Required work —
Please reproduce the entries below exactly, starting at the first line and ending with the line that holds "Select the Pafta".

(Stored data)
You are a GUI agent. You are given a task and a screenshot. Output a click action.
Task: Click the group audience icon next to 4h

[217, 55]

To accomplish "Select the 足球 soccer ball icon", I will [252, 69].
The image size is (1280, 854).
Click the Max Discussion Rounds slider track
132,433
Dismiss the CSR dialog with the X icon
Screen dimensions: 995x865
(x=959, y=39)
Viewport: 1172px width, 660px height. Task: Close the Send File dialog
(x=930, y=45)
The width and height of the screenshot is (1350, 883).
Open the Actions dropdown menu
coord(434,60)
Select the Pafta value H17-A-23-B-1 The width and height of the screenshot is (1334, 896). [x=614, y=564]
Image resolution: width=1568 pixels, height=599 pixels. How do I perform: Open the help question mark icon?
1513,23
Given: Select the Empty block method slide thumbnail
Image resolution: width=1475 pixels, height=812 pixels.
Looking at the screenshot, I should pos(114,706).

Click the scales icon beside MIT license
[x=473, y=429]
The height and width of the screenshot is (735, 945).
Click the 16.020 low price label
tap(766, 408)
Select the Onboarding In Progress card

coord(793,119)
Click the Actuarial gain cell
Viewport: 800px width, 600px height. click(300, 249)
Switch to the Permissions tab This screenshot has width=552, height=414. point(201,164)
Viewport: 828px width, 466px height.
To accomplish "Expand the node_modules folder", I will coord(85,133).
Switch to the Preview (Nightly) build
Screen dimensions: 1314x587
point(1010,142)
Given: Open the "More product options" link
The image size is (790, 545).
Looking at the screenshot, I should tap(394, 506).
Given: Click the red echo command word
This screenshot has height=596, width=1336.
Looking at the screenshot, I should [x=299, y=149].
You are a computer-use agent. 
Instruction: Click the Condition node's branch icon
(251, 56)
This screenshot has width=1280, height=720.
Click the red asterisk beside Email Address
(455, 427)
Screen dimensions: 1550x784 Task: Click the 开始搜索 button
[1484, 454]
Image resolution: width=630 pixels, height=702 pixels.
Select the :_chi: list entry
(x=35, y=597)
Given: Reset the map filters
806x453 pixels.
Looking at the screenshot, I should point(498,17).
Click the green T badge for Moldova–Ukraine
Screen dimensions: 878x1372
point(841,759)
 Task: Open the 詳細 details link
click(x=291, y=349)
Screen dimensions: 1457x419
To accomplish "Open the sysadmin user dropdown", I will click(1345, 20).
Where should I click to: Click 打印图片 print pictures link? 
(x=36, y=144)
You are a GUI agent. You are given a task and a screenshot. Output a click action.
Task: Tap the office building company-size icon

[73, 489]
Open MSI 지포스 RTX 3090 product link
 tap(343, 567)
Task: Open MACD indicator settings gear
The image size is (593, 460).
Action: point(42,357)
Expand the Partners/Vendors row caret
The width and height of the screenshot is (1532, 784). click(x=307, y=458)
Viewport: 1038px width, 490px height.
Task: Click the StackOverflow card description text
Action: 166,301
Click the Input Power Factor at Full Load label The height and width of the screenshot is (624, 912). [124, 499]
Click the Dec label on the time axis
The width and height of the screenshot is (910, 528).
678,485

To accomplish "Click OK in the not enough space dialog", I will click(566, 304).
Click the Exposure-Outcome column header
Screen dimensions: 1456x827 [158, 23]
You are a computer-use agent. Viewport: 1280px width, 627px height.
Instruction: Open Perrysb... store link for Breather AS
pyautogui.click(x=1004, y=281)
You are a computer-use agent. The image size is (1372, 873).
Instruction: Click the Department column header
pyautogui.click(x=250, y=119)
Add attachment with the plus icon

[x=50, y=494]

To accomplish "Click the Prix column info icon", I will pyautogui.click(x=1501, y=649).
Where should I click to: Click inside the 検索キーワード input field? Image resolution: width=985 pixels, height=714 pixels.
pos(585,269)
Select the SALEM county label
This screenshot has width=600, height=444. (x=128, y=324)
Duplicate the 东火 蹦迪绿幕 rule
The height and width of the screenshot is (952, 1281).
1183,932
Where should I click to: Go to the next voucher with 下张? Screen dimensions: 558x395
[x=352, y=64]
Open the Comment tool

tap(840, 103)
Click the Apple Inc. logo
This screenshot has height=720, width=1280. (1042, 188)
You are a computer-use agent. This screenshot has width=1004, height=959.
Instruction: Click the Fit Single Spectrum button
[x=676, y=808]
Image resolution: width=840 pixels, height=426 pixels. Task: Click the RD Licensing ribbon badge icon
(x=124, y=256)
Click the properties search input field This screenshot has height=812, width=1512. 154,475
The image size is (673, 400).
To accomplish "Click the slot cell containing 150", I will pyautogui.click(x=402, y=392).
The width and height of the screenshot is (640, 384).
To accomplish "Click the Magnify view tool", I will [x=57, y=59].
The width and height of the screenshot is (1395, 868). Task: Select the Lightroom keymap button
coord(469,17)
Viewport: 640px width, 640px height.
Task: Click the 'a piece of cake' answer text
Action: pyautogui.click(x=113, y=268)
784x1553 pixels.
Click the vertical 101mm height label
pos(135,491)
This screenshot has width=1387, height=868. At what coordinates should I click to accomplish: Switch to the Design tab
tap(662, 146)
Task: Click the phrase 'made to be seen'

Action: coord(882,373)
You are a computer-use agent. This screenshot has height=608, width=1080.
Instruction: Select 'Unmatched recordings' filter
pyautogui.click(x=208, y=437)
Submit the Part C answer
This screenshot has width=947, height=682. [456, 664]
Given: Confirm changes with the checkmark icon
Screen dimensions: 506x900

Solution to the problem —
You are a GUI agent. You are given a task and a screenshot. Output a click action.
Task: Click the group audience icon next to 4h

[217, 55]

To accomplish "Select the 足球 soccer ball icon", I will [252, 69].
The image size is (1280, 854).
Click the Max Discussion Rounds slider track
132,433
Dismiss the CSR dialog with the X icon
Screen dimensions: 995x865
(x=959, y=39)
Viewport: 1172px width, 660px height. Task: Close the Send File dialog
(x=930, y=45)
The width and height of the screenshot is (1350, 883).
Open the Actions dropdown menu
coord(434,60)
Select the Pafta value H17-A-23-B-1 The width and height of the screenshot is (1334, 896). [x=614, y=564]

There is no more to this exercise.